*INSTRUCTIONS TO FOLLOW*
Please reproduce the data in its entirety, word for word.

*GIVEN DATA*
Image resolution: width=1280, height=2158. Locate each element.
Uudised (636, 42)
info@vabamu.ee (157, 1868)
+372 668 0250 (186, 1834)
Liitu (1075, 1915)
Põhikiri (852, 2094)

*TASK RESULT*
Image resolution: width=1280, height=2158. Locate each element.
Uudised (636, 42)
info@vabamu.ee (157, 1868)
+372 668 0250 (186, 1834)
Liitu (1075, 1915)
Põhikiri (852, 2094)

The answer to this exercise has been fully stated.